In addition, a spatial domain method, such as a mean filtering method, a median filtering method, a spatial domain filtering method, a gradient operator method, a second derivative operator method, a high-pass filtering method, a mask matching method, and the like, may also be used for the preprocessing, and may be specifically set according to actual needs.
And S102, carrying out fusion processing on the preprocessed CT images of each group of lungs to obtain a fusion image.

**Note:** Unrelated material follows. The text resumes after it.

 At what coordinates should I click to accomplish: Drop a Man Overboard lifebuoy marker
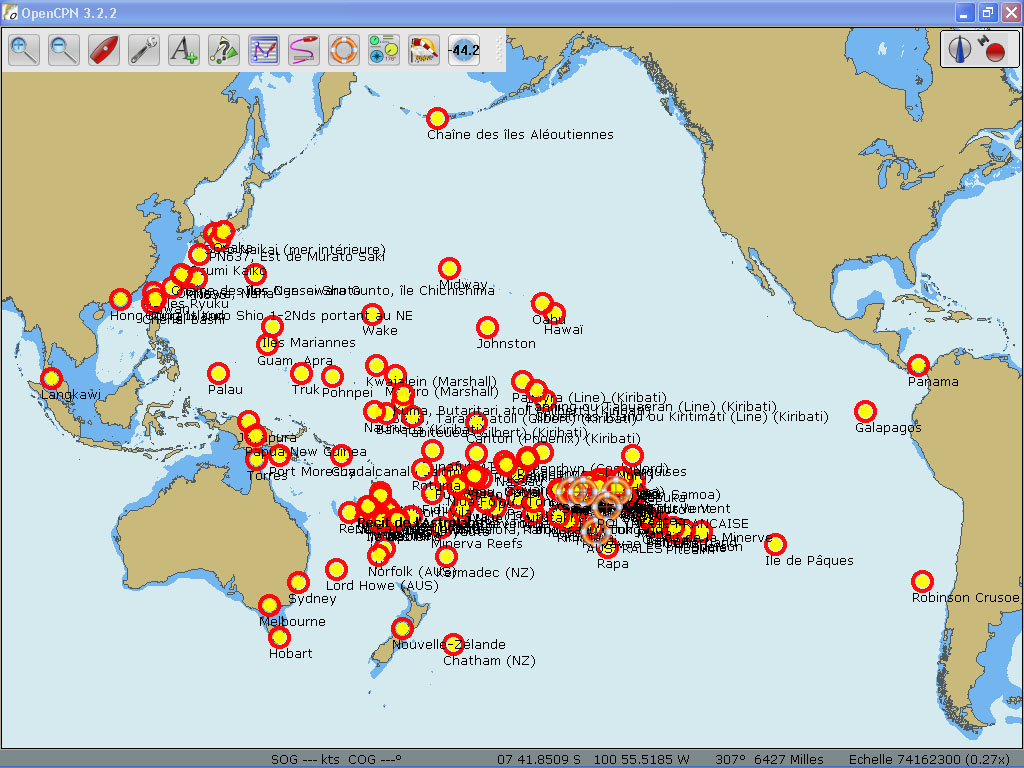pyautogui.click(x=344, y=49)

In this embodiment, after the preprocessing, the three CT images in each group of lung CT images may be fused, so that the fine features of the lung nodules in the three lung CT images are fused in one image, which is more beneficial for the neural network to identify and detect the nodules.
Specifically, each set of lung CT images comprises a first lung CT image, a second lung CT image and a third lung CT image; wherein the first lung CT image and the third lung CT image are edge part slice images of a nodule; the second lung CT image is a nodule center slice image. During the fusion, the fusion is performed according to the weights configured for each group of lung CT images in advance to obtain a fused image.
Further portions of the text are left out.